10:13 PM EDT, September 22, 2013
3.5 stars (out of 4)
On his multimillion-selling 2011 album, “Take Care,” Drake sank deeper into his role as one of hip-hop’s most conflicted stars. Eminem and Kanye West also go to war with their contradictions, but their tone has an edge to it; there’s nothing mushy about their emotional blood-letting. Drake was a different story, sharing as many similarities with introspective singer-songwriters as he does with his hip-hop peers, to the point where he had to remind everyone that “showing emotion don’t make me a (wimp).” It’s not something you’re ever likely to hear from Drake mentors such as Lil Wayne or Jay Z.
His third album, “Nothing was the Same,” won’t require any such explanation or apology. It presents an even more complex persona, one who is less reassuring but no less vulnerable.
Two album covers were created, oil paintings of Drake as a child and as a grown-up. The music finds him caught “somewhere between psychotic and iconic … somewhere between a mistress and commitment,” as he raps on “Furthest Thing.” With his conversational delivery amid slow hand claps, hazy keyboards and a narcotized tempo, the track oozes intimacy, then the tone shifts and the vocals become more strident, Drake owning up to his decadence and vulnerability simultaneously. He sounds confident in his contradictions, and it’s disconcerting.
“Started from the Bottom” echoes the monotone menace of East Coast rappers Clipse in one of their dire, drug-dealing tales. Percussion rattles in “Worst Behaviour,” and Drake talks tougher than he ever has. “Remember?” he asks, turning the question into an accusation, a demand.
The Toronto-born Drake doesn’t try to integrate his sound with the rest of the rap mainstream. Instead, he continues to work with fellow Canadians such as Noah “40” Shebib and Gonzalez, and they help him build on the unconventional foundation of his previous two albums: introspective, slow-moving, vaguely psychedelic, with refrains that emerge like ghosts from stream-of-consciousness raps. In “305 My City,” he turns the recurring phrase “I get it” into an unexpected hook, even though it feels like part of a conversation.
Drake does most of the rapping, instead of relying on the heavy-hitting cameos he could surely command, and sings with the tenderness of old in “Hold On, We’re Going Home.” Mostly, he tries to evoke interior monologues or bedroom conversations, with the listener as voyeur.

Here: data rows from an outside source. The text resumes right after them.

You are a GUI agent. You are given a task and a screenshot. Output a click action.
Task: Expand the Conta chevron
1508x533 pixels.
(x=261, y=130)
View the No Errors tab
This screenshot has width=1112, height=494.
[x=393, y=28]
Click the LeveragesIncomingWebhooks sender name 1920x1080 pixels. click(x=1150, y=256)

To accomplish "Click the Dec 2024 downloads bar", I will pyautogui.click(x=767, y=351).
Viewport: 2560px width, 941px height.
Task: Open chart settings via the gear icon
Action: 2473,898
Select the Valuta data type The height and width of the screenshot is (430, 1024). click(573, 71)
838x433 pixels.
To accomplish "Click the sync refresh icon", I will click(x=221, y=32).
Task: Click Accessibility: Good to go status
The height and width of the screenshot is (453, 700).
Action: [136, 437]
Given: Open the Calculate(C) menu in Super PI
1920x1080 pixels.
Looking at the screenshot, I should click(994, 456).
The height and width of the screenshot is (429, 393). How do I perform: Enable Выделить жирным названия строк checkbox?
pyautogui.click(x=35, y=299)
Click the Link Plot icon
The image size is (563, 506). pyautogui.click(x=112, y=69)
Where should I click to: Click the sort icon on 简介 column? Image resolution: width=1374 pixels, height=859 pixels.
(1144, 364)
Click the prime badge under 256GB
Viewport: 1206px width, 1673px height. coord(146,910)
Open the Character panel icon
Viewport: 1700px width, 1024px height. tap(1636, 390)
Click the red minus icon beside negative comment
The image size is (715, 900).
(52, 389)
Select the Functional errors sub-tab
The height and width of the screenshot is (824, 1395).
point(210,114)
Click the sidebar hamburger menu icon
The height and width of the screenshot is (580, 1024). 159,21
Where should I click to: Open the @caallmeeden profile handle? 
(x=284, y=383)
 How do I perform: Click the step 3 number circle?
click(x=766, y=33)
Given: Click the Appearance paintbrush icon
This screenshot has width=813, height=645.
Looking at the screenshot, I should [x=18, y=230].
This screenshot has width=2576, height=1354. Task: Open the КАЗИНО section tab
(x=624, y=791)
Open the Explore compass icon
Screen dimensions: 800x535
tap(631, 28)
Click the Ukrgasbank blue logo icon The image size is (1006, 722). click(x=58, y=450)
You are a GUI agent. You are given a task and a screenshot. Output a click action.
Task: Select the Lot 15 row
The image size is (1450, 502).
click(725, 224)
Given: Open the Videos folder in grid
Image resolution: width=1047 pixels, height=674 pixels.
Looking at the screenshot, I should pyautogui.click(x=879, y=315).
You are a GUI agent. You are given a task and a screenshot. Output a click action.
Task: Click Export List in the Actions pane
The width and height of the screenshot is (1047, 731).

In “Connect,” he protests to a lover, “Don’t talk to me like I’m famous.” But, cf course he is, and he helpfully provides reminders of that throughout the album. But he’s still not sure exactly how he feels about it. In “Too Much” he suggests that his family is growing apart as his bankroll swells. And over finger snaps and piano in the big, empty room that is “From Time,” a lover recedes even as they swap verses. It’s a perfect marriage of words and sonics, the sound of a relationship dissolving.
Drake’s increasing mastery of not just rhyme, but tone and inflection is readily apparent. He chooses his words carefully, and their meanings multiply with each listen. “I’m on the road right now swingin’, girl,” he raps on “Connect.” But it’s not the voice of someone hustling. Instead, he sounds like he’s dangling from a precipice, wondering how long he can hang on.